## Document passage

_____

Thursday, December 29, 2011

Yarn-splosion

Since I submitted the final copy of my thesis yesterday (woo!) I thought it would be fun to try to organize The Yarn. What started in May of 2010 as an innocent curiosity about and affinity for the super soft, beautifully-dyed  Bugga from The Sanguine Gryphon, turned into an all-out yarn stashing compulsion once the closing of their shop was announced simultaneously with the timing of major thesis and family stress. It was the perfect storm for needing quick yarny pick-me-ups, there was no hope for me or my financial stability. I fell and I fell hard, and I ended up with this:

YARN-SPLOSION!!!!!
I know that my stash is laughably small to many other die-hard SG fans, but for me, this is a heck-of-a-lot-of-yarn. I'd say a solid 60% of what is visible is SG yarn, 30% is Blue Moon Fiber Arts, 6% is Malabrigo, and the rest encompasses a few random things like Knitpicks or Valley Yarns. What can I say? I like what I like and I like it a lot. The bubble crate holds the Malabrigo, the long tote in the middle has some BMFA Twisted and Mopsy but holds mostly SG QED and Zaftig, the floor is littered with Codex, the drawer on the floor has some Gaia, Mithril, and Skinny Bugga while the basket and the drawer pulled out is about 50/50 Bugga and BMFA Socks that Rock. I have to admit, I felt a little nauseous seeing it all laid out like that. There are so many expensive beautiful skeins in there just waiting to be knit. But the guilt is excellent motivation for me to get my stashdown going in 2012 and really put their beauty to use. Good thing I pulled all that out after I had already placed my final SG order, or I probably would have missed out on this:
Zaftig Bugga, colorway Ghost Moth
This yarn is an example of why I love SG so much: I'm not even a pink/coral-loving person but I absolutely adore this colorway, it's just so pretty and unique and lovely. I was happy to hear that one of the new companies, Cephalapod Yarns, is planning to keep it on as a standard colorway. They are color geniuses, truly. This post turned into a bit of an Ode to the Sanguine Gryphon, but really, can you blame me? They are closing their shop for good at 5pm today. As they say, get it while you still can... It might be silly, but this really feels like the end of something  big.

Tuesday, December 27, 2011

Tiny Humans & Big Booties

I've come to realize that I have no idea how to size knitted things to fit tiny humans. I don't have a tiny human, myself, and I haven't spent much time near one since 2008 when I babysat a newborn regularly. I love them to bits, but I've had limited exposure lately and I have no idea how big their various parts are nor how to compensate for their rapid growth. However, I suspect I need to learn this soon since I'm getting to that age when friends are getting married and starting to think about tiny humans a lot. I made a sweet little Boheme dress for one last January:
Malabrigo Sock, colorway Violeta Africana
I know this dress was greatly appreciated since the baby's mommy sent me photographic evidence that hangs on my refrigerator. I am currently working on some Cutest Booties in anticipation of my advisor's impending little one:
STR Lightweight, colorway Spinel
I love them, I think the pattern is simple and sweet, but I have no idea if they will fit tiny human feet. None of the project photos on Ravelry show them being worn and in my hands, these booties just look big. Way big. As in I can fit four of my fingers inside the cuff, which seems just too big. I'm knitting them at a tighter gauge than the pattern calls for on smaller needles, so it isn't a gauge issue. Perhaps I'm just thrown off because the size says it is intended for newborns and I have no real sense of the size of baby feet beyond 'itty bitty'? I'd love to see these booties on an actual infant. That would be helpful, since I don't have any just lying around on which to test the size of my knitting. Can anybody A) attest to the fit of these booties on a tiny human in real life or B) tell me the approximate dimensions of something they've made that fit a tiny human's foot? That would be terrific!

_____

## Records shown
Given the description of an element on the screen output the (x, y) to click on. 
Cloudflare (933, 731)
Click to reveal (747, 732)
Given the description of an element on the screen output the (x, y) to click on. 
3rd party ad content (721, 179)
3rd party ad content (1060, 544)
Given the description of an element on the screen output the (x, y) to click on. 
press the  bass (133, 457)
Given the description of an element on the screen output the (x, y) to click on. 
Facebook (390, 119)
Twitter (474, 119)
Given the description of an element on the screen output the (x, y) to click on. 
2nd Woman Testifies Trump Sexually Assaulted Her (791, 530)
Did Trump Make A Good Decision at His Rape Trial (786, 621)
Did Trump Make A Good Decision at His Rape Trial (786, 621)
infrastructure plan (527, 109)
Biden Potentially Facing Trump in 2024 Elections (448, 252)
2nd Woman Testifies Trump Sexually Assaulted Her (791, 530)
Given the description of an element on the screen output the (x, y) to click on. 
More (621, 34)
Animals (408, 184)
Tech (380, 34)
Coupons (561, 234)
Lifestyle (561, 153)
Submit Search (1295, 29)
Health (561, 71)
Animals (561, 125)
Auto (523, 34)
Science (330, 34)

_____

## Requests
[1] In one to three sentences, explain why the writer of the knitting blog rules out gauge as the reason the booties look too big.
[2] Continue the knitting blog from its last sentence.
The records have no connection to the knitting blog.

## Responses by task
[1] The writer is knitting the booties at a tighter gauge than the pattern calls for and on smaller needles. Because of that, their large size can't be blamed on gauge.

[2]
Monday, December 26, 2011

Happy Boxing Day

For me, December 26th is usually a recovery-from-craziness day and typically an online-spending-of-gift-cards day. I began Christmas Day on Long Island and drove the three hours to my Fiasco's family in Connecticut, totaling visits to three different groups of people that day alone, in addition to making two visits to different people each day on Friday and Saturday. It's been a whirlwind. I was asleep by 9pm last night and slept until 9am. Twelve hours of blessed sleep and an entire morning of vegging out? Recovery accomplished. As for online spending, I placed my final yarn order of the year to Blue Moon Fiber Arts for some STR HW for Fiasco socks and STR MW, LW, and Mwata Silk Hankies for me. Ho ho ho!

There was some new yarn under the tree for me this year:
Tracks of Bison Fingering, colorway Blue Mud Dauber
This is Tracks of Bison Fingering dyed by Alisha Goes Around, available at The Loopy Ewe. It is 90% superwash Merino and 10% Bison Down, which I am very excited to try. It seems tightly spun and springy and is soft to the touch, I can't wait to find the right pattern for it. I have 800 yards, any suggestions?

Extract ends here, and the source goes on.